Racemic trans 3-(9-fluorenylmethyloxycarbonylamino)-1-oxyl-2,2,5,5-tetramethylpyrrolidine-4-carboxylic acid (Fmoc-POAC-OH), prepared by conventional methods, was resolved upon esterification with (aR)-2,2'-dihydroxy-1,1'-binaphthyl. Separation of the obtained diastereomeric monoesters Fmoc-(+/-)-trans-POAC-O-(aR)-binaphthol by crystallization/chromatography, and removal of the chiral auxiliary by saponification of the aryl ester function furnished both enantiomers (+)-(3R,4R)-Fmoc-POAC-OH and (-)-(3S,4S)-Fmoc-POAC-OH. The absolute configuration of the asymmetric C(3), C(4) carbons of POAC were assigned from the induced circular dichroism of a flexible biphenyl probe present in the terminally protected dipeptide derivatives Boc-Bip-(+)-POAC-OMe and Boc-Bip-(-)-POAC-OMe (Bip, 2',1':1,2;1 '',2 '':3,4-dibenzcyclohepta-1,3-diene-6-amino-6-carboxylic acid). This assignment was confirmed by X-ray diffraction analysis of the diastereomeric monoester Fmoc-(+)-trans-POAC-O-(aR)-binaphthol, shown to be (aR,3R,4R).

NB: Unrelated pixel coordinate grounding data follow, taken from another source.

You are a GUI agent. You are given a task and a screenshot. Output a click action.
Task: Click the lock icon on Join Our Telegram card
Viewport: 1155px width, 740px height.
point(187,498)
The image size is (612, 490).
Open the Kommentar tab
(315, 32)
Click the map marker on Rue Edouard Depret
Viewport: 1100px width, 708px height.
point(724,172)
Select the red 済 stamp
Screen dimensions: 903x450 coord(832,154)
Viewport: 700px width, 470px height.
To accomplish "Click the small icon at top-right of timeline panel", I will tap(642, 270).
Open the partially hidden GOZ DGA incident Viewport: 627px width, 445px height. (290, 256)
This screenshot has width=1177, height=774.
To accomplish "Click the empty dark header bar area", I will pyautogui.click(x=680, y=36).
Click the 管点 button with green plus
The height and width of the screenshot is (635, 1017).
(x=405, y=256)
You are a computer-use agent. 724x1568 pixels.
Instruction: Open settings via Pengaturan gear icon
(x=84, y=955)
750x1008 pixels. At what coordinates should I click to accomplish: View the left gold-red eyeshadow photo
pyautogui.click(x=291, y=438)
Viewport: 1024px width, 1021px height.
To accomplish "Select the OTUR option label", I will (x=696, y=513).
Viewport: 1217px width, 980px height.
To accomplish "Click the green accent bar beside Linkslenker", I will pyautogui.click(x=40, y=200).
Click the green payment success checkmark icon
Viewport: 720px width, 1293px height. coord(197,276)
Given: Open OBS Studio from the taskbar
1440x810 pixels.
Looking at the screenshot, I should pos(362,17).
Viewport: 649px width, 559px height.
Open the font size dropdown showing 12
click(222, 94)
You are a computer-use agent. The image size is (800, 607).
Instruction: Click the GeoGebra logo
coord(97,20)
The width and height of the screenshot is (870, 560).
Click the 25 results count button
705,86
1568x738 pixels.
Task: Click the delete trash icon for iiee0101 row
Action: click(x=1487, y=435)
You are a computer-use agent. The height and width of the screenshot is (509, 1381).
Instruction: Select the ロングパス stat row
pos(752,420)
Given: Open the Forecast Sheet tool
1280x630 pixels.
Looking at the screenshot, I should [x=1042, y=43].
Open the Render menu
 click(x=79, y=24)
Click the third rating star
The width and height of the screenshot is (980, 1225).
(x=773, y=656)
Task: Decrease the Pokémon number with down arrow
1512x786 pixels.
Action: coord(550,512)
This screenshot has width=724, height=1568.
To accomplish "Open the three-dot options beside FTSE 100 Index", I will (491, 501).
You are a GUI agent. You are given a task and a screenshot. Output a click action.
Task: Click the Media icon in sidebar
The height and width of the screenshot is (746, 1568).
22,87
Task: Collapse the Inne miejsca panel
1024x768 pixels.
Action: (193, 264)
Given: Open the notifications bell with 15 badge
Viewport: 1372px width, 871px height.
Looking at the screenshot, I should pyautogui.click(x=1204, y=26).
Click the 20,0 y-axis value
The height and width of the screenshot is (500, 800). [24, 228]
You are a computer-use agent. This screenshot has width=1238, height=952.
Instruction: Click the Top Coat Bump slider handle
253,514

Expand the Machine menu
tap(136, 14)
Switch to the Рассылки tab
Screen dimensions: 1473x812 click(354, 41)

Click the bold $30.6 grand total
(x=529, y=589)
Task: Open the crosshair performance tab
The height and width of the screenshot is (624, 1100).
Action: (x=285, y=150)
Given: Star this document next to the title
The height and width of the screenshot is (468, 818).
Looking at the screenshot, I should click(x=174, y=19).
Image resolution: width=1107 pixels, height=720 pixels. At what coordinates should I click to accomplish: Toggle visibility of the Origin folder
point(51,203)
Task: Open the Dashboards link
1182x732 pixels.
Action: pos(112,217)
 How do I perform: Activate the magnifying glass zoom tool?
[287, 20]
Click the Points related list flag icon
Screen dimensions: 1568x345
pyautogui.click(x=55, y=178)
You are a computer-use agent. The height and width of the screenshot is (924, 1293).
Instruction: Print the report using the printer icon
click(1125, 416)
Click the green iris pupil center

Solution synthesis of peptides to the hexamer level, based on the (3RAR)-POAC enantiomer combined with (1S,2S)-2-aminocyclopentane-l-carboxylic acid, was carried out to examine coupling conditions at both C- and N-termini of the POAC residue, in view of further syntheses and 3D-structural investigations.